Supplied material START
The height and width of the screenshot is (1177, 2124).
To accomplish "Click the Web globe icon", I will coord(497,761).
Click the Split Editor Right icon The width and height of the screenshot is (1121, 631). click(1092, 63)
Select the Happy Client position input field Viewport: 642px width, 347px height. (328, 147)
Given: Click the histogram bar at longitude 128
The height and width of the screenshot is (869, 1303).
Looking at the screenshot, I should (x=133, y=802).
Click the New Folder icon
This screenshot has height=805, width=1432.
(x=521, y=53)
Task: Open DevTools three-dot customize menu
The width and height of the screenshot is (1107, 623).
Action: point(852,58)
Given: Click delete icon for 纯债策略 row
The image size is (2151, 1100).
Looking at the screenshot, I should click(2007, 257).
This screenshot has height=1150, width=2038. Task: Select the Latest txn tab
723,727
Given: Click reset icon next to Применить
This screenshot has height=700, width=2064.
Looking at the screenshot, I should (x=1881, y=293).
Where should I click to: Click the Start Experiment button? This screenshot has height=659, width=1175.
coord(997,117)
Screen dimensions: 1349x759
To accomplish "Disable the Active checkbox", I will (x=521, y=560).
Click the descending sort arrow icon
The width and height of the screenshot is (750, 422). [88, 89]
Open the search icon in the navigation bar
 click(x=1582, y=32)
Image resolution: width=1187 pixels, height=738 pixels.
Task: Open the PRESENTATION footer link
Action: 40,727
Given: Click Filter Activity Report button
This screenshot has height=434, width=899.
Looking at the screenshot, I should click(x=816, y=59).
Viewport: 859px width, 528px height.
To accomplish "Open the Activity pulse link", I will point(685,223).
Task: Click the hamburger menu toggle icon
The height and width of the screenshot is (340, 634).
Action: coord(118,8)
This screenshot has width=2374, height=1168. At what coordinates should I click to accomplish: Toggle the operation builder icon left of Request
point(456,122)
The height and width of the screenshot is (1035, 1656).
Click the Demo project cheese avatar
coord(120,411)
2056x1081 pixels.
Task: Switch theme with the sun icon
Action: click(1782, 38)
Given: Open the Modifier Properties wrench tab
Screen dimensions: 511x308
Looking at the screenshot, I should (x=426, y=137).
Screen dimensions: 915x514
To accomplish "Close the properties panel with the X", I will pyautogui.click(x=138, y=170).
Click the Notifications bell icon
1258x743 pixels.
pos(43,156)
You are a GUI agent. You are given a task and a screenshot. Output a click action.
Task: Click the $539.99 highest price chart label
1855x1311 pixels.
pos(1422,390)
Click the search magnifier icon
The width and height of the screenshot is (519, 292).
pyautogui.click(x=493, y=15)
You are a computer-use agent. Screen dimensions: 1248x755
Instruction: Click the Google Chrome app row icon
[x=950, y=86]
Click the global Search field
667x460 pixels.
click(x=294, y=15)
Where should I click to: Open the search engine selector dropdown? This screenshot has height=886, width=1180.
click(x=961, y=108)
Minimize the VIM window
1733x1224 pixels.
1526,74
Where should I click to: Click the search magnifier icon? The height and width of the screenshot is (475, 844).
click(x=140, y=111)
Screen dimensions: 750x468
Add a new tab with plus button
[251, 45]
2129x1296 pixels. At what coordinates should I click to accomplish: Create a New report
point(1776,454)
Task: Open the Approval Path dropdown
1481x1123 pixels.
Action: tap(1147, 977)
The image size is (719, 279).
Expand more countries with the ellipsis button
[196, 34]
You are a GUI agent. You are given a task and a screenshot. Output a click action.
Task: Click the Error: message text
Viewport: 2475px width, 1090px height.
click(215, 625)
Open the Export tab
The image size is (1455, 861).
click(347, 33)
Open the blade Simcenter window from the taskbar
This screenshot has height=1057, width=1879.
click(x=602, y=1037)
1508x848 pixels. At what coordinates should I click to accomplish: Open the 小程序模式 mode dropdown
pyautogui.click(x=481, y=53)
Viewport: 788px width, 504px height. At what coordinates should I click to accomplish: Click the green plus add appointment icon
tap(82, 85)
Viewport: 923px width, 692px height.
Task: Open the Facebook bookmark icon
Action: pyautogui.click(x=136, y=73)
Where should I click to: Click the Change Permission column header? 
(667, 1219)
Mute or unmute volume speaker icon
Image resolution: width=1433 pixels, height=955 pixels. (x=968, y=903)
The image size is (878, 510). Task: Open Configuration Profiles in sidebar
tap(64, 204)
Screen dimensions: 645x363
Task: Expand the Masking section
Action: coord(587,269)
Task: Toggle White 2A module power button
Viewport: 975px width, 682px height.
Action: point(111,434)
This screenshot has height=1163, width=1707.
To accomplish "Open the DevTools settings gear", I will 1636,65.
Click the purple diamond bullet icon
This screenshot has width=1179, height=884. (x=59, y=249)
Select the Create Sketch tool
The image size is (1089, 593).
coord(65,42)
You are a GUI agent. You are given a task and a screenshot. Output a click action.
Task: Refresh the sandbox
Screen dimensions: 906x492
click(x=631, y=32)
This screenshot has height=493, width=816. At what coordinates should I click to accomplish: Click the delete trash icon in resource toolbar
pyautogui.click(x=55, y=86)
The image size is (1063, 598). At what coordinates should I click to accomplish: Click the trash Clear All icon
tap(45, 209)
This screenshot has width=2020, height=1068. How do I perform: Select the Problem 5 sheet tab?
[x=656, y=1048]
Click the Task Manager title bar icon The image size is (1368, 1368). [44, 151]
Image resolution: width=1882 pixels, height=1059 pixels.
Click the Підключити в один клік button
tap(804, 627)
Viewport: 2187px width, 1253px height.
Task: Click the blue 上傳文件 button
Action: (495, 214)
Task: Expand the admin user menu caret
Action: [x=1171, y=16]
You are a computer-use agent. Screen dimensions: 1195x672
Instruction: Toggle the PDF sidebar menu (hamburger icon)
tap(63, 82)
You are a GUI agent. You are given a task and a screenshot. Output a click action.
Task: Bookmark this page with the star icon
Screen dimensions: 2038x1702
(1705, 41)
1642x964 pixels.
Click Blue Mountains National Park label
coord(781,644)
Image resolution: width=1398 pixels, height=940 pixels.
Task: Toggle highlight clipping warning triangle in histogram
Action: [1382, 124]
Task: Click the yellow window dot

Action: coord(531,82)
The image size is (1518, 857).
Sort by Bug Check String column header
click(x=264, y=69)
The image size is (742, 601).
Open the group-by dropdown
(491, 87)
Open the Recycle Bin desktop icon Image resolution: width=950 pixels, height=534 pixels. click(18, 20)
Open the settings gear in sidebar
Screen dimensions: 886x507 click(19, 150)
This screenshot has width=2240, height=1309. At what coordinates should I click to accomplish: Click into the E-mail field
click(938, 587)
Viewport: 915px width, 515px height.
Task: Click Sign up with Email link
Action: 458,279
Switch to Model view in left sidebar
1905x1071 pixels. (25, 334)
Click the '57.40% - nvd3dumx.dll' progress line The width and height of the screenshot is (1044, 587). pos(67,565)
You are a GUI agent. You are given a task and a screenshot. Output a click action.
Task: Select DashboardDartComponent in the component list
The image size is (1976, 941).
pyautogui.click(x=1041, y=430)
Supplied material END
▶ Problem details: Copy out every line of the listing that contains the string "DevTools".

▶ Response:
Task: Open DevTools three-dot customize menu
To accomplish "Open the DevTools settings gear", I will 1636,65.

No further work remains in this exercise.